(CONSEGNE DELL'ESERCIZIO)
- A) Secondo la recensione sui Dukes of the Orient, chi suona il sassofono nella formazione?
- B) Prosegui la recensione sui Dukes of the Orient, riprendendo dopo l'ultima frase riportata.

(SEZIONE TESTO)
Copertina 8

Info

Anno di uscita:2020
Durata:60 min.
Etichetta:Frontiers Music

Tracklist

  1. THE DUKES RETURN
  2. THE ICE IS THIN
  3. FREAKSHOW
  4. THE MONITORS
  5. MAN OF MACHINE
  6. THE LAST TIME TRAVELLER
  7. A QUEST FOR KNOWLEDGE
  8. THE GREAT BRASS STEAM ENGINE
  9. WHEN RAVENS CRY
  10. UNTIL THEN

Line up

  • John Payne: vocals, bass, guitars
  • Erik Norlander: keyboards
  • Frank Klepacki: drums
  • Alex Garcia: guitars
  • Eric Tewalt: saxophone

Voto medio utenti

Che il debutto eponimo dei Dukes of the Orient, nobile ed esotico monicker scelto per la partnership tra John Payne (ex-Asia, GPS) ed Erik Norlander (Last in Line, Lana Lane, Rocket Scientists), fosse solo un prelibato “assaggio” delle enormi potenzialità della coalizione lo speravo ardentemente io e tutti quelli che, stimando enormemente i due principali protagonisti del progetto, avevano rilevato in quei solchi qualche sfocatura espressiva e creativa.

(DATI MOSTRATI)
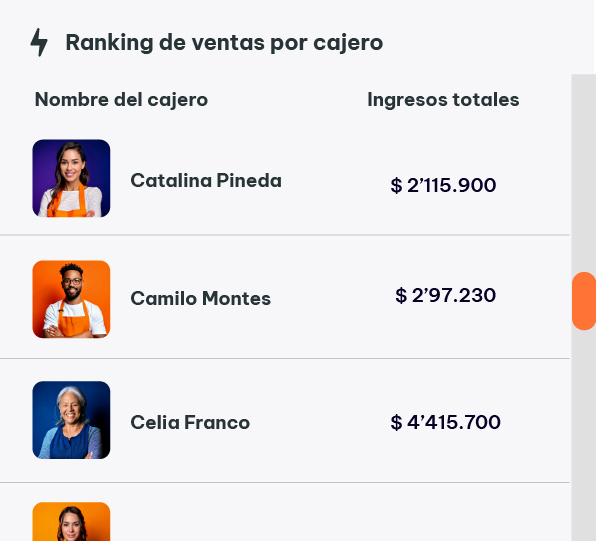The width and height of the screenshot is (596, 541).
Task: Select the $ 2'115.900 income value
Action: (x=443, y=186)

(SEZIONE RISPOSTE)
- A) Eric Tewalt.

- B)
Con il nuovo album, Payne e Norlander, supportati da musicisti meno “celebri” e tuttavia forse più coinvolti e focalizzati, ci regalano un lavoro oltremodo compatto, vibrante e ispirato, in cui convivono contemporaneamente fantasia, immediatezza, romanticismo e melodramma, il tutto plasmato in una maniera che non può che rievocare nella memoria proprio l’approccio alla materia progressiva ostentata dagli Asia.
La strepitosa voce di John Payne, versatile e intensa, funge da fil-rouge a un legame presente ma non “ingombrante”, perché i Dukes of the Orient dimostrano di possedere una personalità propria e nella loro proposta trovano spazio anche autoctoni richiami a Genesis, Supertramp, Pink Floyd ed ELO, in un bilanciamento tra pop, prog e pomp-rock che appare al tempo stesso peculiare e “familiare”.
Aprire “Freakshow” con un brano intitolato “The dukes return” mette in chiaro fin da subito le velleità “combattive” del gruppo … grande melodia (qualcosa tra i Genesis ottantiani e l’ELO) e un delizioso break di sax (suonato da Eric Tewalt … un’arma supplementare che si rivelerà vincente anche in parecchi altri momenti del programma), rendono l’opener un bellissimo modo per celebrare il ritorno dei nostri e attirare l’attenzione degli appassionati del settore.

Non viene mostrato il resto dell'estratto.